She had a confused impression of a low, wide bed; a room decorated in shades of flannel grey. But her eyes were held by the reflection in the long, full-length mirror facing her. A reflection of a woman with tangled hair and a bruised mouth. A woman with irresolute eyes.
She tucked her hands behind her back. The woman in the reflection ducked her head and her hands moved behind her back in a timorous gesture. Now she was moving backward, as though trying to escape.
He was standing a few paces behind her, his face unreadable. He made no move to touch her. The message was clear: if she wanted to leave, he was not going to stop her.
She gave a last look at the woman with the uncertain eyes and turned her back on that diffident figure. She walked up to him and pressed her body against his. Reaching up to take his face in her hands, she pulled it strongly and deliberately towards her.
• • •
THROUGH HER MIND raced wisps of a dream, a memory of another life. She was back on the farm and it was dark. Black night and bright stars. She was swimming in the murky water of the dam by the steel windmill. She was naked and the cold water lapped at her thighs and breasts and caused her nerve endings to crackle and leap. She dipped her head underneath the water and forced her body down, down until her feet touched the bottom and she recoiled at the slippery feel of slime. Her hands and arms started rowing upward again, she was blinded by water and her chest hurt, but as her head broke the surface she laughed exultantly with panic and exhilaration.
He was drawing his finger down her body, down the inside of her arm, her armpit. It hovered at her breast, the curve of her hip. He lowered his head and flicked his tongue all the way down the length of her, starting at the hollow at her throat, lingering at the back of her knees, the soft arch of her foot.
She started trembling and the shiver that gripped her made her tighten her hands, made her pull her shoulders forward as though she felt a chill. His mouth pressed against her stomach, lingered in the damp fold of her thigh. And the chill turned to heat and every vein inside her was touched by fire; every sinew in her body burned.
The crushing pressure of his weight. His lips hot against her mouth. His hips rocking against hers: waves, water, drowning. Her skin dewed by his sweat. She placed her hands on the small of his back and pressed him against her. She wanted him close, she wanted to feel the sharp, knobbly angles of his hip bones, the muscles moving like thin snakes underneath his skin.

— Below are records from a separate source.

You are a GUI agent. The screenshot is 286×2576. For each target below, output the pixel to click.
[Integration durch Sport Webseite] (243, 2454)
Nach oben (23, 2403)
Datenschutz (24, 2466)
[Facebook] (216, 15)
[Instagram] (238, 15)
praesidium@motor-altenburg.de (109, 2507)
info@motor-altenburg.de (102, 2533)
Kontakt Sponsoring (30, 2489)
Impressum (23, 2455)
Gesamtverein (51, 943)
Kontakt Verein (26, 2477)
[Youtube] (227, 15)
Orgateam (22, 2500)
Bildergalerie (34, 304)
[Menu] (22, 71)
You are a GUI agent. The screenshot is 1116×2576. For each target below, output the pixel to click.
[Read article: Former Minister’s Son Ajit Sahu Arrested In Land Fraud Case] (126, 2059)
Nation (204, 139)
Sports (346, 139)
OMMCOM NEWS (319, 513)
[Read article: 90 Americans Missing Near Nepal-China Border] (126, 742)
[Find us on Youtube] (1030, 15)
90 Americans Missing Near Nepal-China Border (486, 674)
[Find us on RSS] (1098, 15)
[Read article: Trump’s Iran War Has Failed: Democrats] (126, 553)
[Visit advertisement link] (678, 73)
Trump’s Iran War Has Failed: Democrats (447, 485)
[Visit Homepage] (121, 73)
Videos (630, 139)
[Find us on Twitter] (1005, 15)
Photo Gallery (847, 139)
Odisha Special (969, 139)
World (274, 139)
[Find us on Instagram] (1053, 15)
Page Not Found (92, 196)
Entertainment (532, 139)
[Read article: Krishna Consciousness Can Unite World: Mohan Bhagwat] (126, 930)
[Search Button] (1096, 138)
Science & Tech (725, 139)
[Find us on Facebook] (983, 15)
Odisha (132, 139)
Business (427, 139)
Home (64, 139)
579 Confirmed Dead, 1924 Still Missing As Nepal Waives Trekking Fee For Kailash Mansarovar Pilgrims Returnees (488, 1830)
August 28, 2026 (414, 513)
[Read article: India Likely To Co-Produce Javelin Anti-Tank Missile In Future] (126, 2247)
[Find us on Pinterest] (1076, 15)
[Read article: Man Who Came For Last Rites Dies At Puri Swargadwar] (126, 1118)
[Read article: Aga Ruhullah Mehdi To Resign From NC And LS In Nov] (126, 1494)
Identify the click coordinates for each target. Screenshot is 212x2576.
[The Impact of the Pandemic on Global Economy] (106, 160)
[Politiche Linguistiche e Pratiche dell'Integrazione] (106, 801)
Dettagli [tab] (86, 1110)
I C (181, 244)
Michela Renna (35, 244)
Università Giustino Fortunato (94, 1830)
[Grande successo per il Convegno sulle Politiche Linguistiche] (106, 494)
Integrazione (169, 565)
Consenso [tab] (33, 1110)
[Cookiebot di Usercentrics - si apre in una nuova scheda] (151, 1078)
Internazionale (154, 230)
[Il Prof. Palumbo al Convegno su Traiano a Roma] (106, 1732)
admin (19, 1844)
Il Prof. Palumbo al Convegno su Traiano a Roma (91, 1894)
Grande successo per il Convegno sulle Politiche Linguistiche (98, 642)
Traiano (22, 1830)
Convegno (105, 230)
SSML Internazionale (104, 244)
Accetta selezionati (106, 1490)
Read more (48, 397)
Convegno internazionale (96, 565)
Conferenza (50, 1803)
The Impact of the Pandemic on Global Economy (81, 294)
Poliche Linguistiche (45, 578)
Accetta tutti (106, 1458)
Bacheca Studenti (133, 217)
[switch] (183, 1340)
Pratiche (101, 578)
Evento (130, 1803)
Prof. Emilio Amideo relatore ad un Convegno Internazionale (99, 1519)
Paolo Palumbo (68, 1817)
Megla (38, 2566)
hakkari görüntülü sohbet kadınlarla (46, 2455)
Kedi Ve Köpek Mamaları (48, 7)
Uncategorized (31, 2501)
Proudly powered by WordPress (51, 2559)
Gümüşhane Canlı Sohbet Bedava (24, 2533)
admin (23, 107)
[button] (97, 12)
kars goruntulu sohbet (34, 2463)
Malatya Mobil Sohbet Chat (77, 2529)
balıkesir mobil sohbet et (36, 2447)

She opened her eyes. His face loomed above her; he was watching her. Then his eyelids closed painfully as though he was shielding himself from her gaze. His head drooped. He placed the palm of his hand over her eyes and it became dark.
• • •
THE SCENT woke her up. A heavy, intensely sweet scent. The powerful perfume of crushed roses.
For a moment she lay completely still, but even as her brain recognized the fragrance, it was already dissipating, evading her.
From somewhere far away came the scream of a siren. Light from the street lamp outside filtered into the room and caused shadows to curdle in the corners of the ceiling.
She turned her head. Justin was sleeping soundly, his breath slow and even. He was lying on his stomach, his pillow gathered against him in a flaccid embrace.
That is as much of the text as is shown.